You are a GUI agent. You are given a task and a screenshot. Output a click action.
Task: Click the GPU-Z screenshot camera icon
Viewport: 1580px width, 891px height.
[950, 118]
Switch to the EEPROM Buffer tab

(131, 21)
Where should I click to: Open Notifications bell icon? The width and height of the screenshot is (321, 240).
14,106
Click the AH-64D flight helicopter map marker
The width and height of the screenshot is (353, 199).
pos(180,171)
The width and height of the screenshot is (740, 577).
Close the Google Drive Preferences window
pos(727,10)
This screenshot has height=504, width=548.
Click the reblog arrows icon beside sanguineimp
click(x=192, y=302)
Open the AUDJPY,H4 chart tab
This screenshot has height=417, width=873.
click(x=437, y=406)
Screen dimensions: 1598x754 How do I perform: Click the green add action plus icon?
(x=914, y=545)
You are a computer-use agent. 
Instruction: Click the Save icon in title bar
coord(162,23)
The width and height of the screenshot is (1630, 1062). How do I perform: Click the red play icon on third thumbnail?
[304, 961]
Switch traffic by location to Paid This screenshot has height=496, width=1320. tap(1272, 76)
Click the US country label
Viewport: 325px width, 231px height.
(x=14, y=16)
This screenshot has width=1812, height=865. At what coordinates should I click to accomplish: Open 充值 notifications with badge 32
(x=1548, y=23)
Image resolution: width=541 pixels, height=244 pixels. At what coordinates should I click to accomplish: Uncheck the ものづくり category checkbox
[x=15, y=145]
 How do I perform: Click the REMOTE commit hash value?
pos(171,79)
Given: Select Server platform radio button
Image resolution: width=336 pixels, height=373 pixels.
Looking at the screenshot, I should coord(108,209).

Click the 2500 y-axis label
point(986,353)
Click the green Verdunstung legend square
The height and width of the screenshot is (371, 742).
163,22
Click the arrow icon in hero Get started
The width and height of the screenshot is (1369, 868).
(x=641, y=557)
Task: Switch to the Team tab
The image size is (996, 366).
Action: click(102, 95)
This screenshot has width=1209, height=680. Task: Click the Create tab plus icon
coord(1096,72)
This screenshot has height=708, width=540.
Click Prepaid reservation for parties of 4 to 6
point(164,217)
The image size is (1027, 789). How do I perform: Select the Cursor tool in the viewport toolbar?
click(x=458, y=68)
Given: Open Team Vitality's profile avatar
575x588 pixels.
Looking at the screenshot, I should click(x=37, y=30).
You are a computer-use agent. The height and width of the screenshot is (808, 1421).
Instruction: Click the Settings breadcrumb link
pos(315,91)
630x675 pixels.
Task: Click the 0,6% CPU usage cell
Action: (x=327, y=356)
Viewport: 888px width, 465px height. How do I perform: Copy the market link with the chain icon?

TASK DIRECTIONS »
Output, unchanged, the lines from the line with "575x588 pixels." through the final line of the material.

ANSWER SECTION »
575x588 pixels.
Looking at the screenshot, I should click(x=37, y=30).
You are a computer-use agent. The height and width of the screenshot is (808, 1421).
Instruction: Click the Settings breadcrumb link
pos(315,91)
630x675 pixels.
Task: Click the 0,6% CPU usage cell
Action: (x=327, y=356)
Viewport: 888px width, 465px height. How do I perform: Copy the market link with the chain icon?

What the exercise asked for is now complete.